Tuesday, August 20, 2013

Medinaceli--Getting a glimpse of the real Spain

From Madrid, Faeth and I needed to decide where to go next. While I wanted to visit southern Spain, with its cities such as Seville and Granada, we decided that instead of rushing around trying to cram everything into one trip, we’d take the leisurely route up to Barcelona, where we needed to finish so Faeth could catch her flight home. Thus, we hopped on an Alsa bus (the Spanish equivalent of a Greyhound) and headed north towards Zaragoza. But before reaching that major city, we bailed out at a tiny truck-stop town named Medinaceli.

 
Blink and you'll miss it

Faeth had found Medinaceli on the internet. Going off its population of only 800 and its rural setting, we figured it would be a refreshing break from the big cities we’d been bouncing around lately. Sure enough, the town was very laid-back. We arrived during “vacation,” a time in summer where Europeans simply take off work, pack up and drive off for a few weeks. So there was almost no one even in the town, which was fine with us. We found a cozy hotel attached to a truck stop (the private room was much appreciated!) and settled down for a day or two of relaxation.

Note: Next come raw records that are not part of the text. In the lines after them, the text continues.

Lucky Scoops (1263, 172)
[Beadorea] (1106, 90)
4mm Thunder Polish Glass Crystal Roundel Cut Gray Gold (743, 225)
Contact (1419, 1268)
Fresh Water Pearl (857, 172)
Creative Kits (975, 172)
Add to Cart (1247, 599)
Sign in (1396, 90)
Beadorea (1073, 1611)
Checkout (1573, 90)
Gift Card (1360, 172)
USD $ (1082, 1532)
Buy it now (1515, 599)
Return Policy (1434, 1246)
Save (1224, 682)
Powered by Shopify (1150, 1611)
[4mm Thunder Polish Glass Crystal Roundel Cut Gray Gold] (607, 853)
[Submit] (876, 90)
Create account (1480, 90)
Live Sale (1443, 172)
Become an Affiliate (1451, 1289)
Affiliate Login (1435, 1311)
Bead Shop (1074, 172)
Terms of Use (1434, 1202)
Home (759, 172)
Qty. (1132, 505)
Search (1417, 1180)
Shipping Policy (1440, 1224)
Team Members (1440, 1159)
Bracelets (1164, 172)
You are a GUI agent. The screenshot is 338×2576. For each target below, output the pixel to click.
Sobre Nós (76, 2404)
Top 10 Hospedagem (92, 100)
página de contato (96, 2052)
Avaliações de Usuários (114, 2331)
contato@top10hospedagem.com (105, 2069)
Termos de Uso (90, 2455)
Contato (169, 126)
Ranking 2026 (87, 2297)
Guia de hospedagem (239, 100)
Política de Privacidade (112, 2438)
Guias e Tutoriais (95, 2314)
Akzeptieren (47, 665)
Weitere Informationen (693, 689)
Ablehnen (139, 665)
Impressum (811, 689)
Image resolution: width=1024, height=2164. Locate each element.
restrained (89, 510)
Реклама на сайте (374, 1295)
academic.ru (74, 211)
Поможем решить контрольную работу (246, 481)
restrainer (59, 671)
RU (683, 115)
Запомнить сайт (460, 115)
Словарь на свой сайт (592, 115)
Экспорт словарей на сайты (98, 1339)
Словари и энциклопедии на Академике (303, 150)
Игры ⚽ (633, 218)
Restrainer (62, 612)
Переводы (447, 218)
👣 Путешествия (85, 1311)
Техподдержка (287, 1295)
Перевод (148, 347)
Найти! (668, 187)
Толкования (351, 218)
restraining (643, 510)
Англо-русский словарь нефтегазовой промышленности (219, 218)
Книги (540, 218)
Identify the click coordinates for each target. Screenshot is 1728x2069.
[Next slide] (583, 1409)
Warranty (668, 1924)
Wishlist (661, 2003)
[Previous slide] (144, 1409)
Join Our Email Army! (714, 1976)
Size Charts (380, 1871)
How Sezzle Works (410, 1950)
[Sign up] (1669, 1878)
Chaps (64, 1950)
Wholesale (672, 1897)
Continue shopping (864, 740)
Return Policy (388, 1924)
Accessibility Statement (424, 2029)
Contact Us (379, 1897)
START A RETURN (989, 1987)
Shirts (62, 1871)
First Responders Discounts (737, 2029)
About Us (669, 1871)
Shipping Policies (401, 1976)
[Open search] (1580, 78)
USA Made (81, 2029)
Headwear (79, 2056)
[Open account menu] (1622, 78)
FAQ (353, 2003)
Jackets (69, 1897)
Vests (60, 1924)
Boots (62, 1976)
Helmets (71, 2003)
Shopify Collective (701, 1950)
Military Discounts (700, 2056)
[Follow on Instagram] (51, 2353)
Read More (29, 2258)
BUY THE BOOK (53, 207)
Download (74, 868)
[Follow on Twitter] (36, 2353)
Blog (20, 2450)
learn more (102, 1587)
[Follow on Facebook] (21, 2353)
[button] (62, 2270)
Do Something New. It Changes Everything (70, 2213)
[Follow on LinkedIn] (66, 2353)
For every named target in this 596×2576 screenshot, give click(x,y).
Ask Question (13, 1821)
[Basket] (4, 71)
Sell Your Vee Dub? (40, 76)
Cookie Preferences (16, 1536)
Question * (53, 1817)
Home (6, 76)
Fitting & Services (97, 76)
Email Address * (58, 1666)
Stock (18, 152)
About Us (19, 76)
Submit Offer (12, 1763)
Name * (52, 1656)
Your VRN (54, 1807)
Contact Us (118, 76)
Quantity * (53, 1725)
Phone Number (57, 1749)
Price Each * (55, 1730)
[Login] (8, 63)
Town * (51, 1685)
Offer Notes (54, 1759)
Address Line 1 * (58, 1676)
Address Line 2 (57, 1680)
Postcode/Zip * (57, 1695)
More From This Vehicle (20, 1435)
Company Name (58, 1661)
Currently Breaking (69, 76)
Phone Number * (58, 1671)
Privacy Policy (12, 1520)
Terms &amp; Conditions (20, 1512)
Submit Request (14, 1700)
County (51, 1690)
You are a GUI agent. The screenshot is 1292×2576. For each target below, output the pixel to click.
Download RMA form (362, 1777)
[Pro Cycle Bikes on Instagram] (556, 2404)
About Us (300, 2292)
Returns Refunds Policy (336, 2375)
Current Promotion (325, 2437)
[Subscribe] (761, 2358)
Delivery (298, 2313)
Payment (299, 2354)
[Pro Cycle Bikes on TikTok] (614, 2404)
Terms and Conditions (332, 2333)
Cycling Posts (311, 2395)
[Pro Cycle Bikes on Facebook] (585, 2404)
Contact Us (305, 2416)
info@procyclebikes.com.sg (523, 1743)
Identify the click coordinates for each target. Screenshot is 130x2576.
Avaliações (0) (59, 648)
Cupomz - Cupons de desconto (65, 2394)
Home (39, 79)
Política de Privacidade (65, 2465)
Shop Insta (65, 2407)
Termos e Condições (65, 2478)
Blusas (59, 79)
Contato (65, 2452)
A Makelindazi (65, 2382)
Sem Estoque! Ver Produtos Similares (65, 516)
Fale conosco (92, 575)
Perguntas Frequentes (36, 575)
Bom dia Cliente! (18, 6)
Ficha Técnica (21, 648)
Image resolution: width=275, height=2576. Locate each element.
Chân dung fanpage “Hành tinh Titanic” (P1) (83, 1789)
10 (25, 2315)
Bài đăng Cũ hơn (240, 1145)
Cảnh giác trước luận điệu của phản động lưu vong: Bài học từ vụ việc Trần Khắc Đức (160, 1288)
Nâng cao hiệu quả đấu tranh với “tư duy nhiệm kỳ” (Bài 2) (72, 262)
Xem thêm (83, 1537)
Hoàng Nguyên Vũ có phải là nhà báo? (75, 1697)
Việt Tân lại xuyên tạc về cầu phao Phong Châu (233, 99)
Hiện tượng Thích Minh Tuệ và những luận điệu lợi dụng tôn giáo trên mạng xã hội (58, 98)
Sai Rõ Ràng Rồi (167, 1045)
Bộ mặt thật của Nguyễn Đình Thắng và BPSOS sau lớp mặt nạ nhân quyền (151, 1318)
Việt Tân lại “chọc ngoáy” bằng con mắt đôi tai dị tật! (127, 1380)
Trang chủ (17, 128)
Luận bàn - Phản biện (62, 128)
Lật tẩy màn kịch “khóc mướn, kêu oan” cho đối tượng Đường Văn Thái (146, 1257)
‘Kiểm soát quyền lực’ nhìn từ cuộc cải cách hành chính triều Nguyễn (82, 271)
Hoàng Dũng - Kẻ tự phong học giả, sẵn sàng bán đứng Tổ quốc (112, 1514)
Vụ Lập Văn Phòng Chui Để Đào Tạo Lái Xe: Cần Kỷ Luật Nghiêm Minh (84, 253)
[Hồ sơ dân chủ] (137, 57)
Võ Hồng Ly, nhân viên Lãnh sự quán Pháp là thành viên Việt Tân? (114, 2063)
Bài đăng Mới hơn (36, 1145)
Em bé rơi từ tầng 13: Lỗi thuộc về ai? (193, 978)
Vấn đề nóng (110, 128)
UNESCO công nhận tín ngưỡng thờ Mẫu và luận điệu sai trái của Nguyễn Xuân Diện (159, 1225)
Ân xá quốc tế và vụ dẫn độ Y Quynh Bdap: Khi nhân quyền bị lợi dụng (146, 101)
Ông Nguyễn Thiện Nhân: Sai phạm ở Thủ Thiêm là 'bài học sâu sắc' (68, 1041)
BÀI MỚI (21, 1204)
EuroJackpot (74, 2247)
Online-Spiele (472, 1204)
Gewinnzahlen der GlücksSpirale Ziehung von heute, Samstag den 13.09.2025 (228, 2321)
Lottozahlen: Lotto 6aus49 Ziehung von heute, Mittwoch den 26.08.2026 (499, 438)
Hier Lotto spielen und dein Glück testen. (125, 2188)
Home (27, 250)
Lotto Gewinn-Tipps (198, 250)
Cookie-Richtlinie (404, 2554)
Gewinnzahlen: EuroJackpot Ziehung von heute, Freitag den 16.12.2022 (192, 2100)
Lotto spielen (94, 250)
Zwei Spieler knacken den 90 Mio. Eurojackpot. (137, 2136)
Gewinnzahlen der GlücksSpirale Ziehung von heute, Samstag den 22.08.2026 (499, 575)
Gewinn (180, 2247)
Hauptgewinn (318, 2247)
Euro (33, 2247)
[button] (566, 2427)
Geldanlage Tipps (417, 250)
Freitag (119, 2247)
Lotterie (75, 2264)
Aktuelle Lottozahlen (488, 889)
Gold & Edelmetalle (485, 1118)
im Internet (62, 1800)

Medinaceli’s claim to fame is a giant Roman arch in the northern part of town. (The town is divided into two parts, half at the foot of a hill and half on top of the hill.) The arch is the only three-gated Roman arch in Spain, apparently, built in the 1st-3rd centuries AD. To reach it, you had to hike about a mile and a half uphill (much easier said than done) to the “old part” of town. Faeth and I did that the afternoon we arrived. Besides the arch, we saw an old Arabic gateway and the ruins of Roman walls. We might not have made it to Hadrian’s Wall, but we finally got to see some Roman architecture anyway!

It's a pretty big arch!

We also visited the castle of Medinaceli, where the Dukes of Medinaceli lived until moving into the Ducal Palace (Palacio Ducal). The castle was in ruins now, but if you were willing to climb over piles of stones and push through weeds, you could go up to the crumbling building and peer over its walls. Here's an odd side-note: part of the castle's interior had been converted into a funeral home. I know, weird...
Can't you just imagine El Cid surveying the Spanish countryside from that tower?
 
The Ducal Palace, meanwhile, has since been converted into an art museum. For only 2 euro each, we were able to wander modern art exhibits, some of which were very thought-provoking. There was a special collection of photographs when we visited, revolving around the ideas of distance and time.
Faeth converts this exhibit into "living art"
 
Perhaps the best part of the museum, though, was the Roman mosaic that had been rescued and restored. It was a giant picture of animals, composed of thousands of tiny mosaic pieces. The restoration had taken years and was still not completed, but the mosaic was still impressive nevertheless.

Can you imagine how long it must have taken to create that?

We stayed in Medinaceli for two days. The second day, we tried to walk “El Camino del Cid” (The walkway of el Cid), named after Spain’s famous champion. El Cid was a Castilian nobleman in the 1000s who helped drive the Moors out of Spain. He’s one of Spain’s greatest heroes. Unfortunately, his “camino” was more of a scenic highway now, so we couldn’t safely explore it. We did get to see some of it the day we left, though, since our taxi took the route for some time. We had hoped to take the Alsa bus onwards to the next stop, but the bus only dropped people off at Medinaceli; you couldn’t board it. The same thing happened with the train. We were a little worried at first, wondering if we’d gotten ourselves stuck in the middle of nowhere, but the hotel staff helped us get a taxi and get on our way. While it was more expensive, the scenery almost made it worth it: harsh cliff faces, vivid red dirt, twisting forests. It felt like we were in the Wild West all of a sudden. Spain is full of stark, contrasting scenery. That’s one of the things I love most about this country: one hour you’re at the beach, the next you’re in a desert (รก la Medinaceli).

The town sure had some pretty scenery

I’m glad Faeth managed to stumble across this little truck-stop town. It felt like a glimpse into a more authentic side of Spain, simpler and more laid-back than the glossy modern cities. We tried home-cooked Spanish food at a restaurant near the diner. We bought delicious donuts from the tiny town bakery. We got to wander an ancient town that marked the border between Christians and Muslims, Spanish and Moors a thousand years ago, long before Isabel and Ferdinand pushed the invaders out of their country. It was really interesting to see ruins of Christian buildings, Muslim buildings and Jewish buildings. These cultures all clashed, yet the town came out richer for having a history that included all three. And we came out richer for leaving cities packed with tourists and finding our way to this tiny, undiscovered gem. There is more to a country than its big-name cities. Sometimes, you’ve got to look beyond the famous sites if you really want to understand a country and its people. It may take some effort, but you’ll be glad you did!